**Task details**.
Swap "icon" for "symbol" in the listing from the line with "Screen dimensions: 303x713" up to and including the line with "Looking at the". Write out only those lines, with everything else left as it is.

**Data in this exercise**.

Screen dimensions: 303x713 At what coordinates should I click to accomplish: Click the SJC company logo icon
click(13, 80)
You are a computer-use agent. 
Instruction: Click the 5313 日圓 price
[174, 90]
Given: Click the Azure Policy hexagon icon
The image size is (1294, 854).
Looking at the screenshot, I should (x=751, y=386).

--

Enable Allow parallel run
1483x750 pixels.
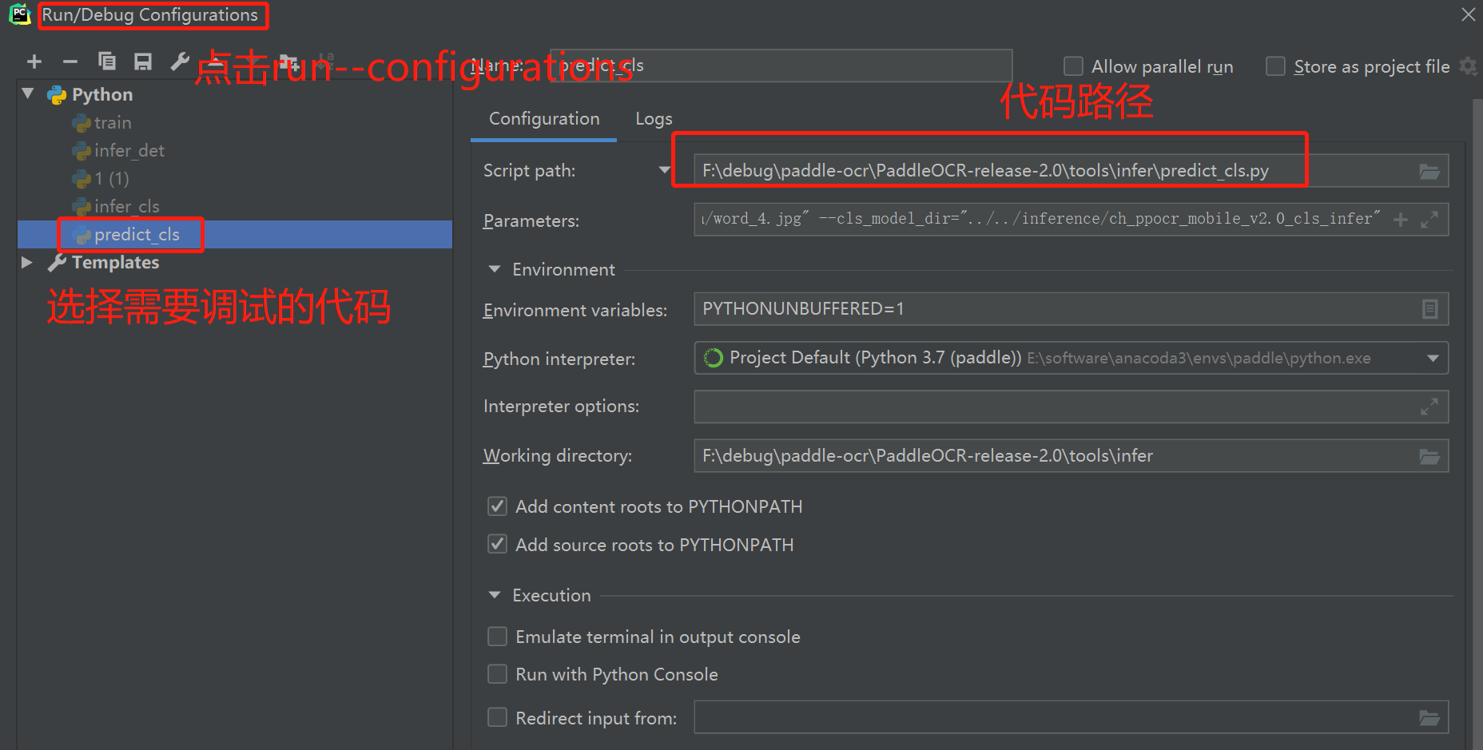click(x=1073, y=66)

**The solution**.
Screen dimensions: 303x713 At what coordinates should I click to accomplish: Click the SJC company logo symbol
click(13, 80)
You are a computer-use agent. 
Instruction: Click the 5313 日圓 price
[174, 90]
Given: Click the Azure Policy hexagon symbol
The image size is (1294, 854).
Looking at the screenshot, I should (x=751, y=386).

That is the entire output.